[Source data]
============================================================

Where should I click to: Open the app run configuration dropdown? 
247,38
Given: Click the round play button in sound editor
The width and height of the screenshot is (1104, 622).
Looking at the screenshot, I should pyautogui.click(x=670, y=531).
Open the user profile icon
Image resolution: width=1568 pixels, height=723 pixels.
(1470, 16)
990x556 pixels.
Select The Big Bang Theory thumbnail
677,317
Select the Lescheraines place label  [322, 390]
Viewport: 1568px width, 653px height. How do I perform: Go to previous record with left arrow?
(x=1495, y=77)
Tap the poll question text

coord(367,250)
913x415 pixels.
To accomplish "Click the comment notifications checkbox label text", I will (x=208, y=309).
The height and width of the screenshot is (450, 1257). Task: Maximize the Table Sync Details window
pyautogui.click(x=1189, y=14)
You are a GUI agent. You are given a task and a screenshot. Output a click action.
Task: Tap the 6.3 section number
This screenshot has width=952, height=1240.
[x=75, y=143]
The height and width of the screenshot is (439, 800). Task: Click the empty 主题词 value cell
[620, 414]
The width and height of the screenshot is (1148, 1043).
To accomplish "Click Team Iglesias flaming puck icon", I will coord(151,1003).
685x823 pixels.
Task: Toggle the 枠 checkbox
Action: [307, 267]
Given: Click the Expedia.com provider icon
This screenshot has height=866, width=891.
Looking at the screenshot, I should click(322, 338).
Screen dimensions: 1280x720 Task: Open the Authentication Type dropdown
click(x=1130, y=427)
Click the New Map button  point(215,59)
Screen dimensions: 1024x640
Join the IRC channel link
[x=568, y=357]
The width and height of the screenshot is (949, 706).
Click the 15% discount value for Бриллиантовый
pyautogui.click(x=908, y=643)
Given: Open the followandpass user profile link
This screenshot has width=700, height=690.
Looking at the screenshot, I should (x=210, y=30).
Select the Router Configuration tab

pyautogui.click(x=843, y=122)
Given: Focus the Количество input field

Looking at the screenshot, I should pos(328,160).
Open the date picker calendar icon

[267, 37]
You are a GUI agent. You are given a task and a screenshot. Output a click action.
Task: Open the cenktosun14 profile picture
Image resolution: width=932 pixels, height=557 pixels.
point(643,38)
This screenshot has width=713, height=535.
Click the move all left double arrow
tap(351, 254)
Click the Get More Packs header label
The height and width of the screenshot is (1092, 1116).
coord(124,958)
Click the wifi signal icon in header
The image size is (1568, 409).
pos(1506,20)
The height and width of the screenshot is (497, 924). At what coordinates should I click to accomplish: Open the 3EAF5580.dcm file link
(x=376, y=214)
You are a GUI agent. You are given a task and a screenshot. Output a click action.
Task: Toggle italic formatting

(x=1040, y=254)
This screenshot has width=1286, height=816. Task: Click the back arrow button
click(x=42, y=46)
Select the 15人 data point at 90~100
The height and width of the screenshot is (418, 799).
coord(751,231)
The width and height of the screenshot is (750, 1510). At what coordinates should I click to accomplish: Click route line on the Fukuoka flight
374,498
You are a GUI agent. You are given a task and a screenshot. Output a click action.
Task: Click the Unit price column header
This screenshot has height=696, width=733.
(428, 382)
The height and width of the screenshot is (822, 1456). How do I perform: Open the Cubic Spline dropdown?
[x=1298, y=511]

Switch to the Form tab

============================================================

**ABOUT THIS EXERCISE:** Within the data above, the span starting at the line containing "The width and height of the screenshot is (949, 706)." and ending at the line containing "This screenshot has width=713, height=535." is to be retyped exactly, with no other lines.

**ANSWER BELOW:**
The width and height of the screenshot is (949, 706).
Click the 15% discount value for Бриллиантовый
pyautogui.click(x=908, y=643)
Given: Open the followandpass user profile link
This screenshot has width=700, height=690.
Looking at the screenshot, I should (x=210, y=30).
Select the Router Configuration tab

pyautogui.click(x=843, y=122)
Given: Focus the Количество input field

Looking at the screenshot, I should pos(328,160).
Open the date picker calendar icon

[267, 37]
You are a GUI agent. You are given a task and a screenshot. Output a click action.
Task: Open the cenktosun14 profile picture
Image resolution: width=932 pixels, height=557 pixels.
point(643,38)
This screenshot has width=713, height=535.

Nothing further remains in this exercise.